_What this task involves:_
Could you reproduce every record below exactly, excluding all pictures?

[Items listed in a dataset]
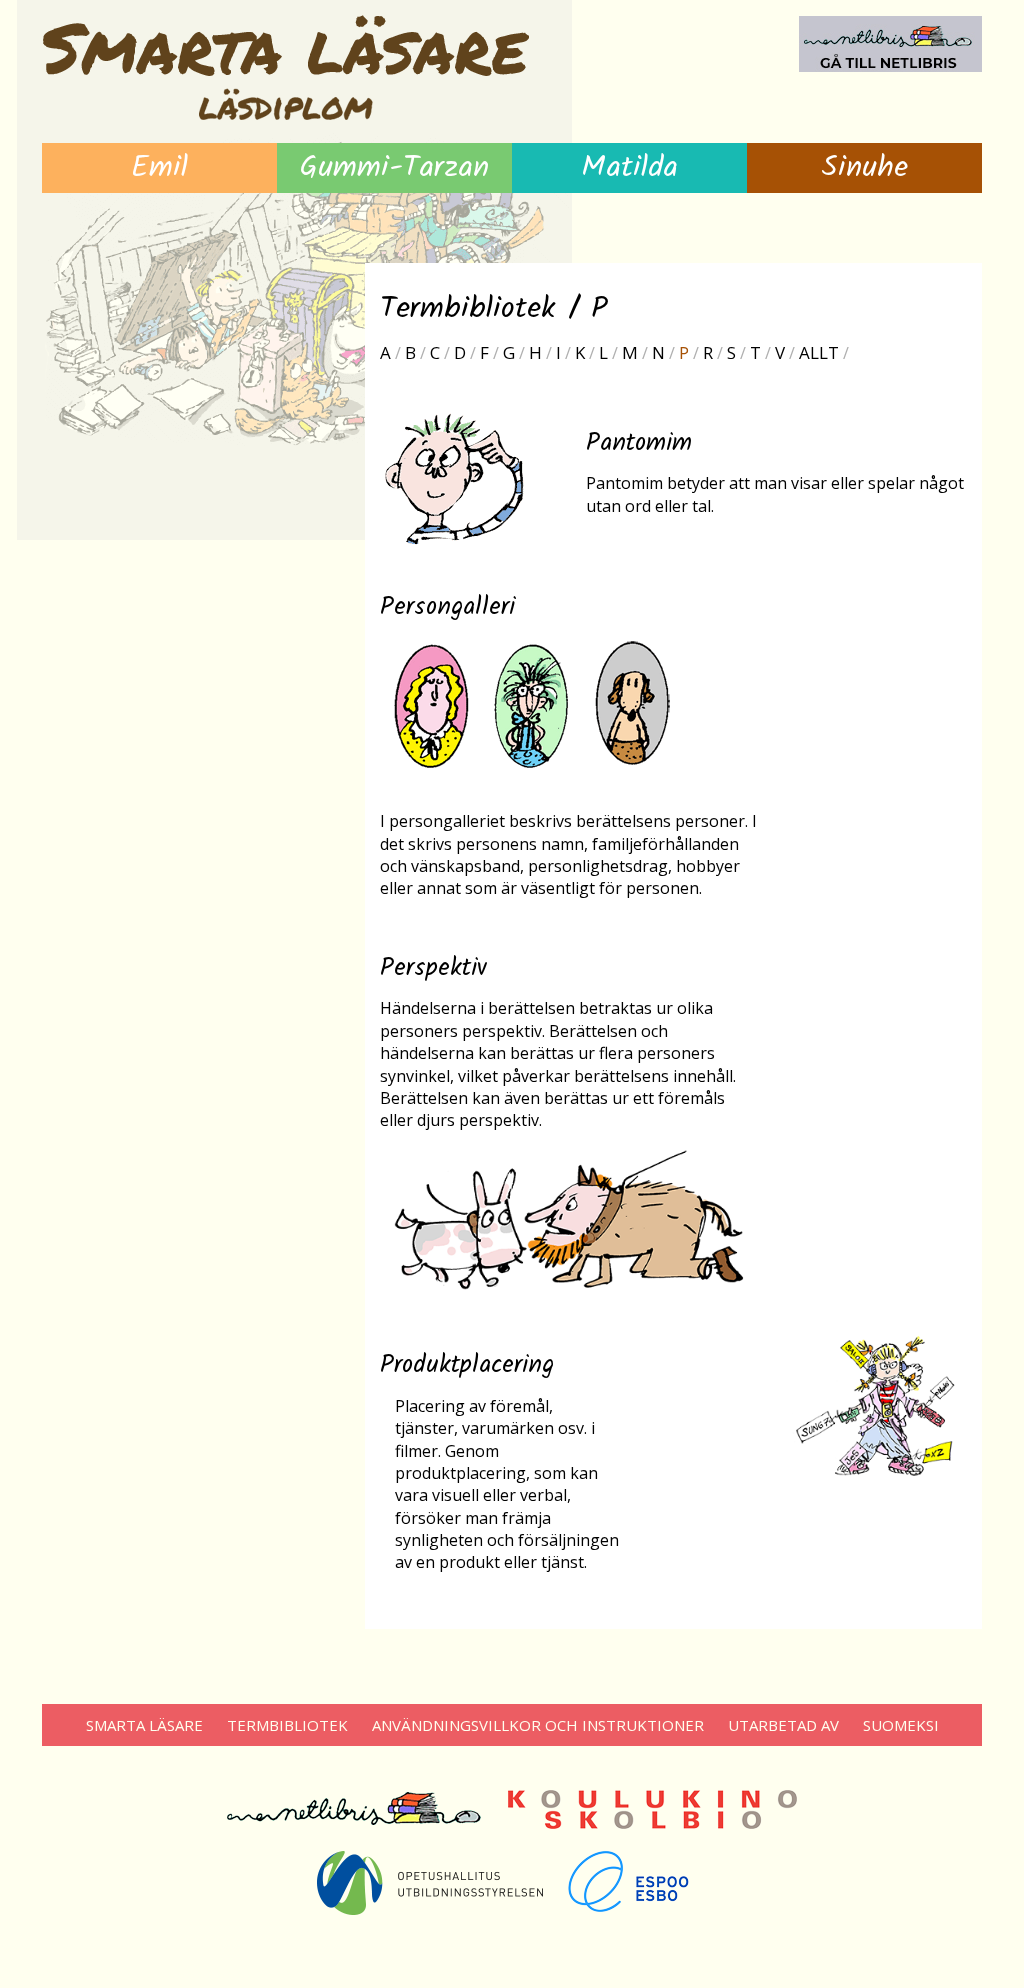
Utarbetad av (783, 1725)
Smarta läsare (144, 1725)
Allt (819, 352)
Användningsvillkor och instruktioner (538, 1725)
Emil (159, 168)
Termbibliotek (287, 1725)
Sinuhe (864, 168)
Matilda (629, 168)
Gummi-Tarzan (394, 168)
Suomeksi (901, 1725)
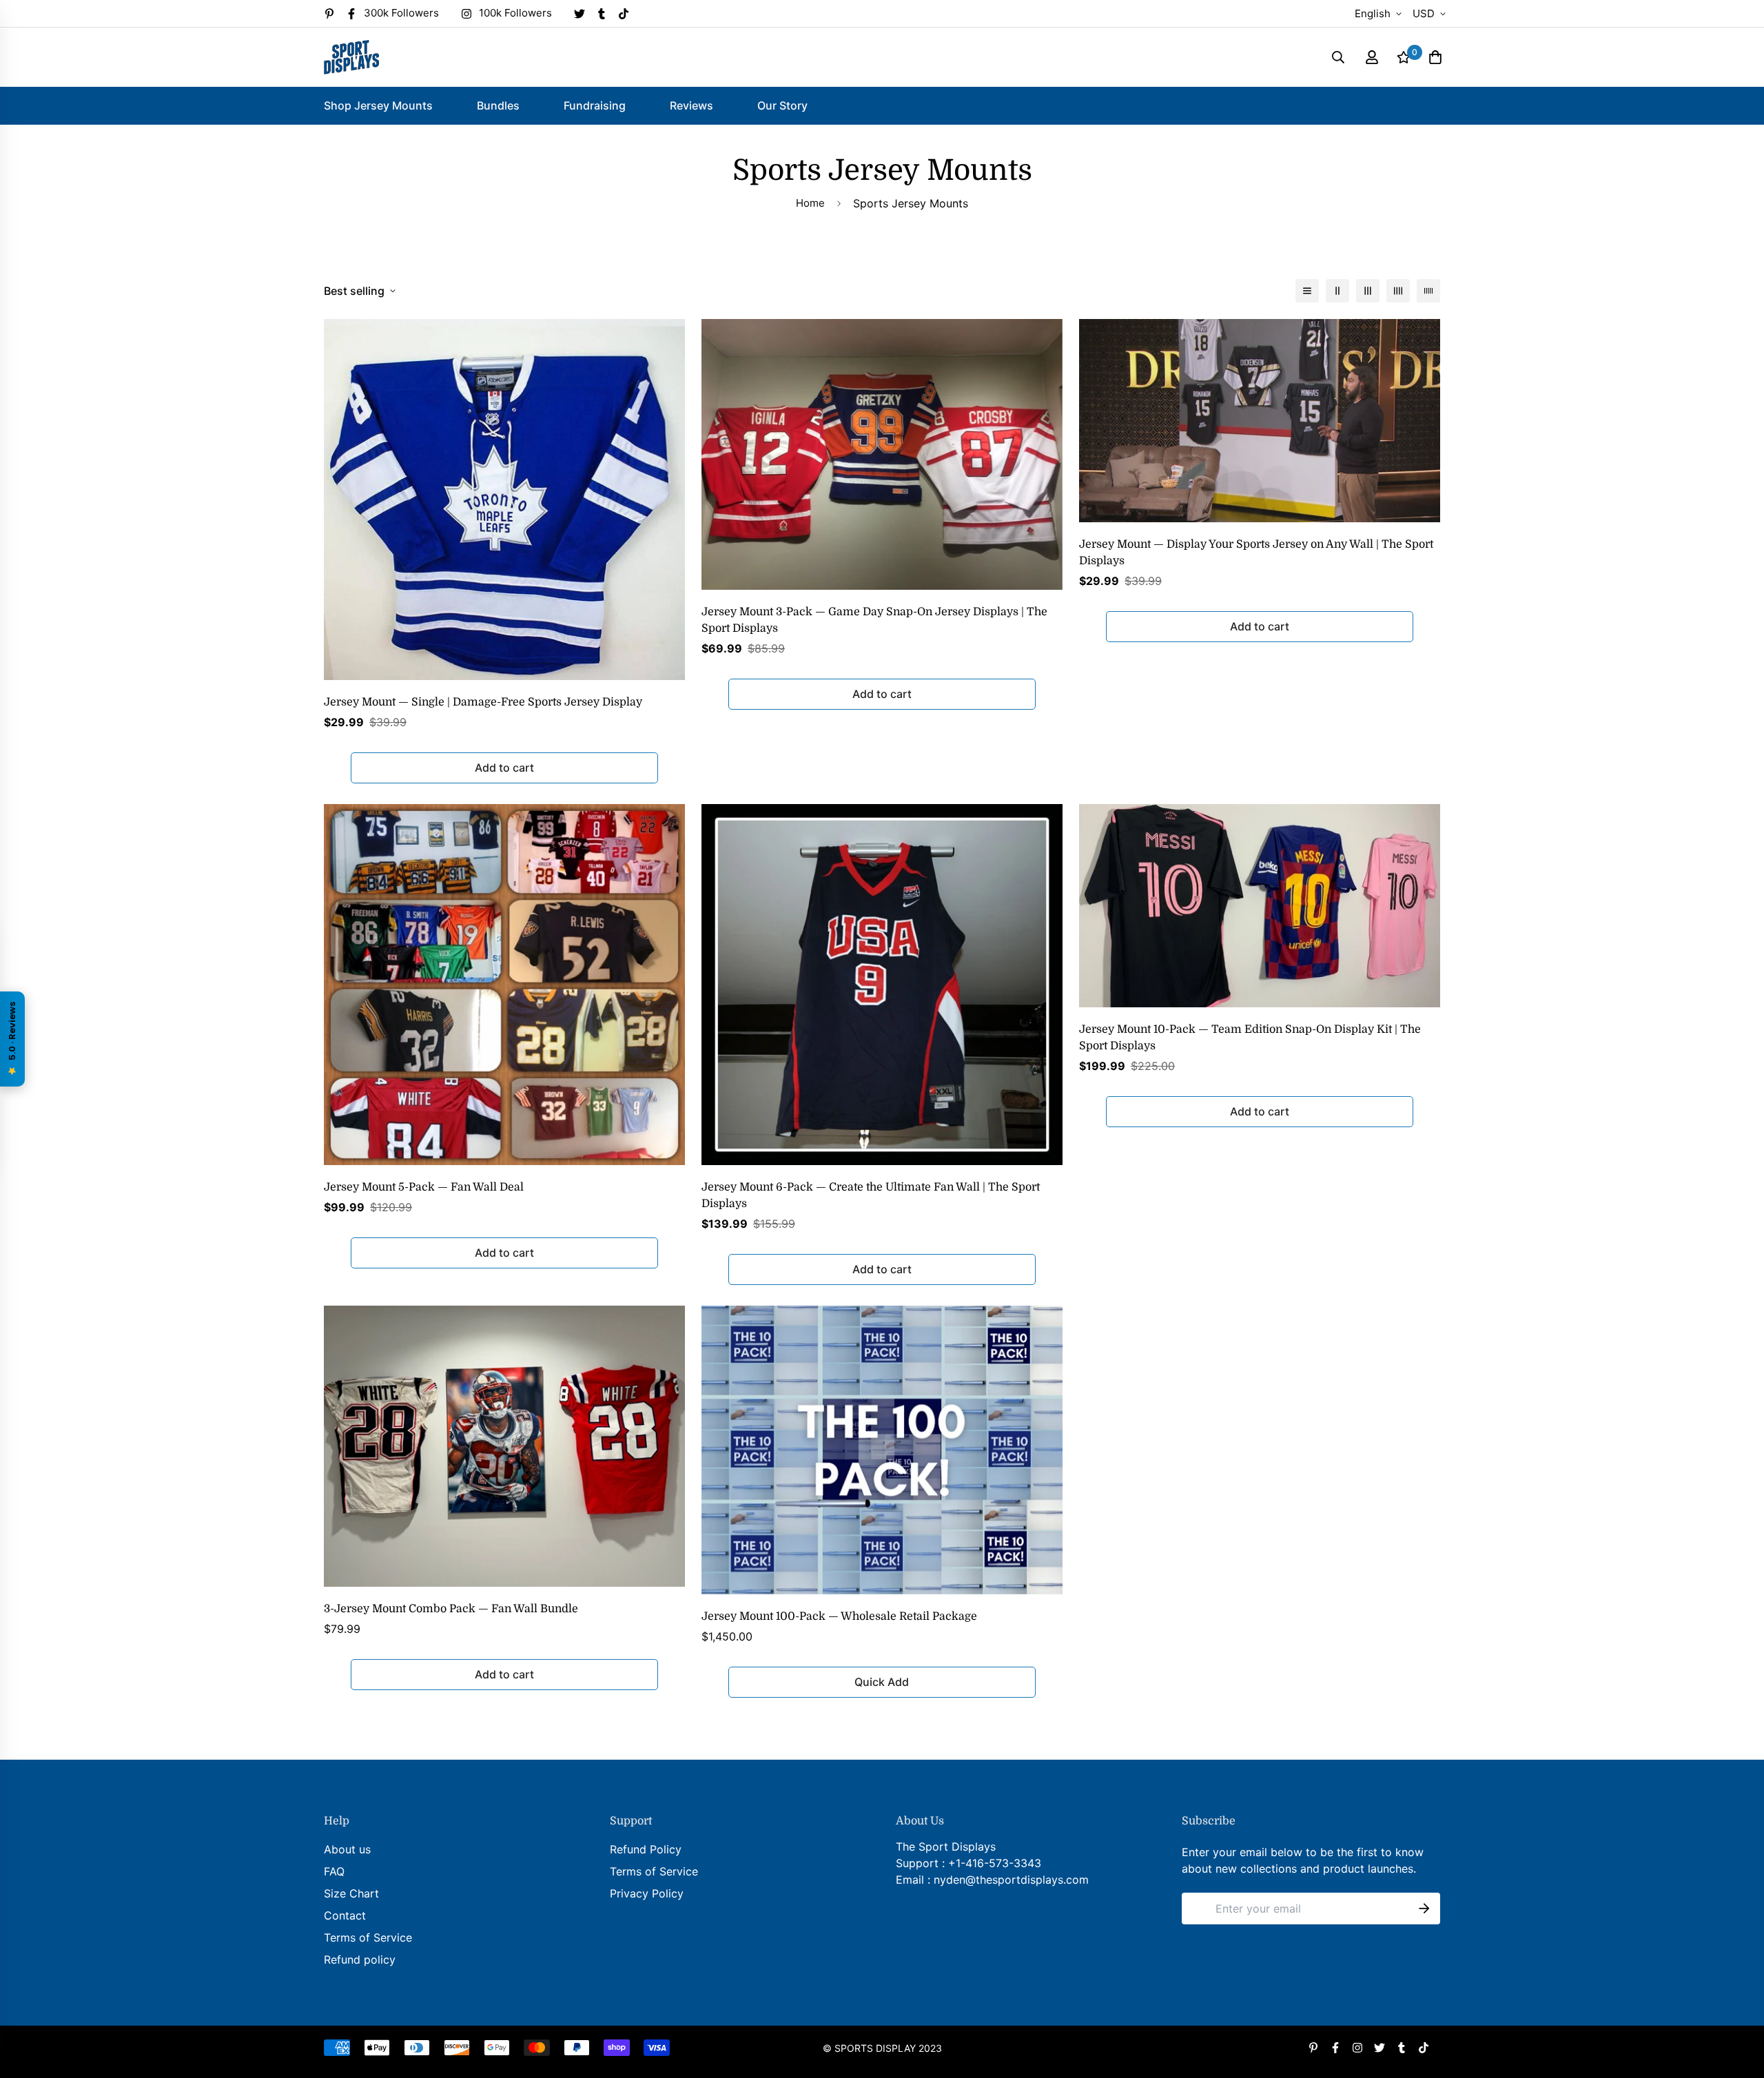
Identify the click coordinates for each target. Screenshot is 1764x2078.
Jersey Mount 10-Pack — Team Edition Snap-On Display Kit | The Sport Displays (1250, 1037)
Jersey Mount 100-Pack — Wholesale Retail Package (839, 1616)
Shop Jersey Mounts (378, 105)
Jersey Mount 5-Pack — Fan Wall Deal (424, 1187)
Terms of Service (368, 1937)
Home (810, 202)
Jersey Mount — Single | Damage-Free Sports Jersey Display (483, 702)
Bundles (498, 105)
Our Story (782, 105)
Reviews (691, 105)
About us (347, 1849)
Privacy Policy (647, 1893)
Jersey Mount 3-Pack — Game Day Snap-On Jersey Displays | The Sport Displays (874, 620)
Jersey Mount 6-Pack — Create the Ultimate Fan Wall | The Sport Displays (870, 1195)
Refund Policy (645, 1849)
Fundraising (595, 105)
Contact (345, 1915)
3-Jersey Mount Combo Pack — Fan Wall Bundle (451, 1609)
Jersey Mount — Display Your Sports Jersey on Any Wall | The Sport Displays (1256, 552)
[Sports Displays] (351, 57)
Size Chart (351, 1893)
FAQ (334, 1871)
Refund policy (360, 1959)
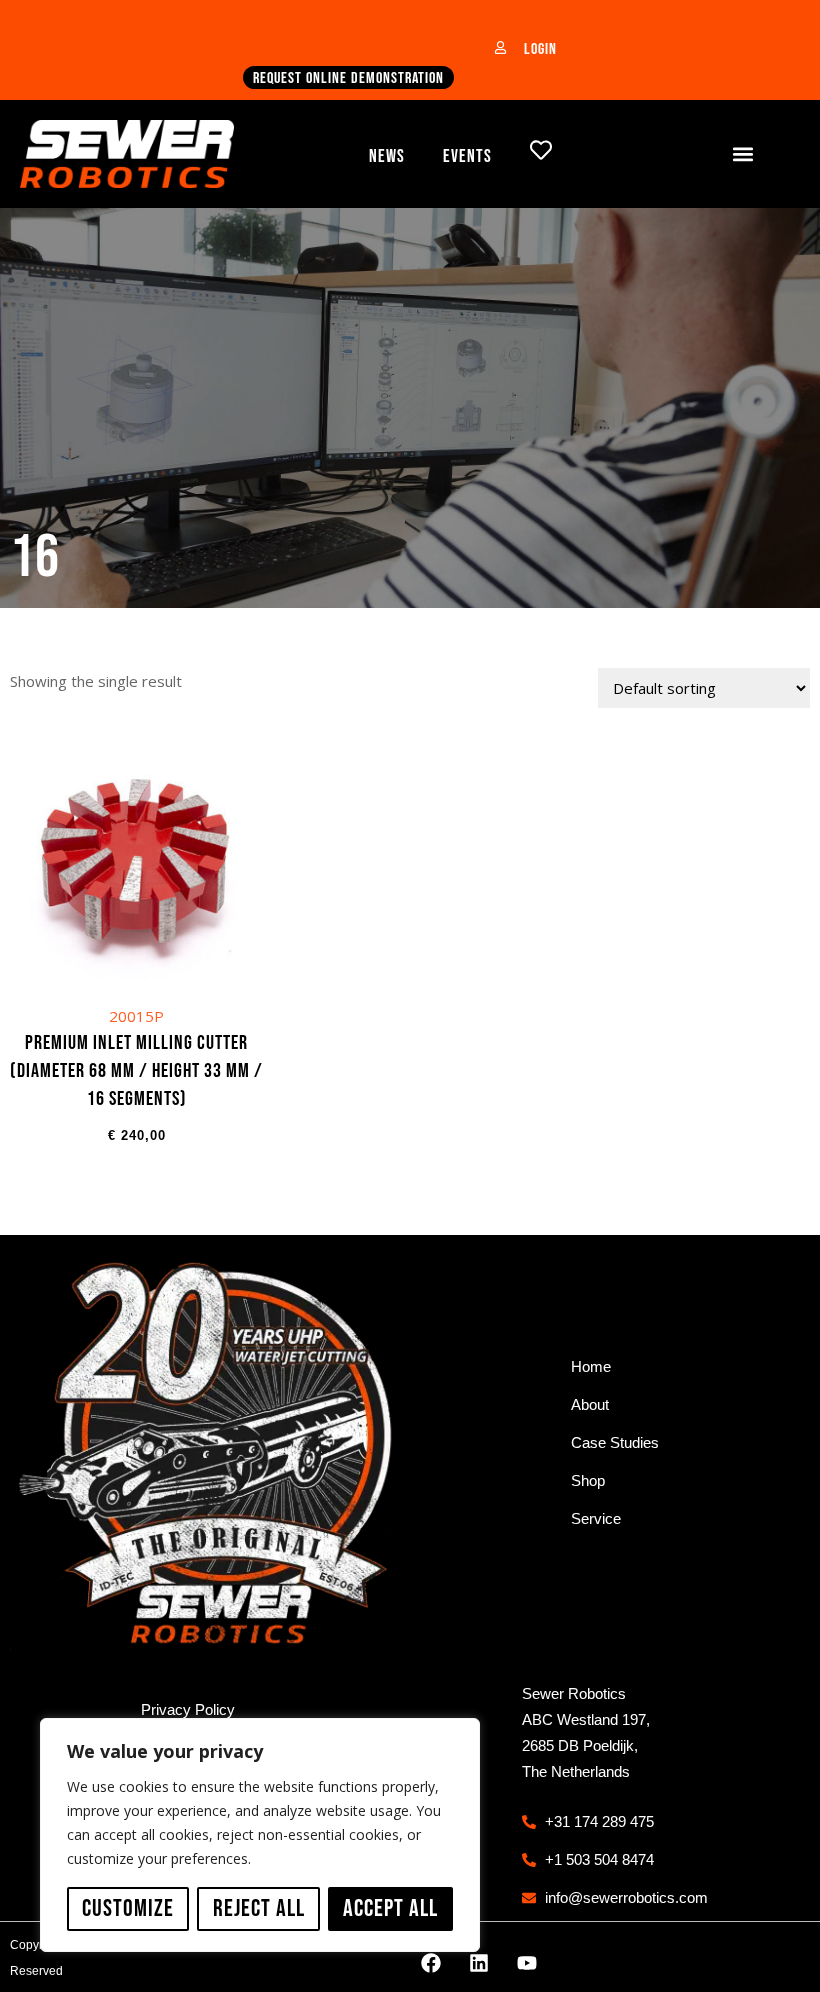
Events (467, 156)
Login (540, 49)
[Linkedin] (479, 1963)
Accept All (390, 1908)
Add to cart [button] (136, 961)
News (387, 156)
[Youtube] (527, 1963)
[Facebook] (431, 1963)
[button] (743, 153)
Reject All (259, 1908)
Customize (128, 1908)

_Result:_
Utarbetad av (783, 1725)
Smarta läsare (144, 1725)
Allt (819, 352)
Användningsvillkor och instruktioner (538, 1725)
Emil (159, 168)
Termbibliotek (287, 1725)
Sinuhe (864, 168)
Matilda (629, 168)
Gummi-Tarzan (394, 168)
Suomeksi (901, 1725)
Identify the click coordinates for each target. Screenshot is 1764x2078.
Jersey Mount 10-Pack — Team Edition Snap-On Display Kit | The Sport Displays (1250, 1037)
Jersey Mount 100-Pack — Wholesale Retail Package (839, 1616)
Shop Jersey Mounts (378, 105)
Jersey Mount 5-Pack — Fan Wall Deal (424, 1187)
Terms of Service (368, 1937)
Home (810, 202)
Jersey Mount — Single | Damage-Free Sports Jersey Display (483, 702)
Bundles (498, 105)
Our Story (782, 105)
Reviews (691, 105)
About us (347, 1849)
Privacy Policy (647, 1893)
Jersey Mount 3-Pack — Game Day Snap-On Jersey Displays | The Sport Displays (874, 620)
Jersey Mount 6-Pack — Create the Ultimate Fan Wall | The Sport Displays (870, 1195)
Refund Policy (645, 1849)
Fundraising (595, 105)
Contact (345, 1915)
3-Jersey Mount Combo Pack — Fan Wall Bundle (451, 1609)
Jersey Mount — Display Your Sports Jersey on Any Wall | The Sport Displays (1256, 552)
[Sports Displays] (351, 57)
Size Chart (351, 1893)
FAQ (334, 1871)
Refund policy (360, 1959)
Events (467, 156)
Login (540, 49)
[Linkedin] (479, 1963)
Accept All (390, 1908)
Add to cart [button] (136, 961)
News (387, 156)
[Youtube] (527, 1963)
[Facebook] (431, 1963)
[button] (743, 153)
Reject All (259, 1908)
Customize (128, 1908)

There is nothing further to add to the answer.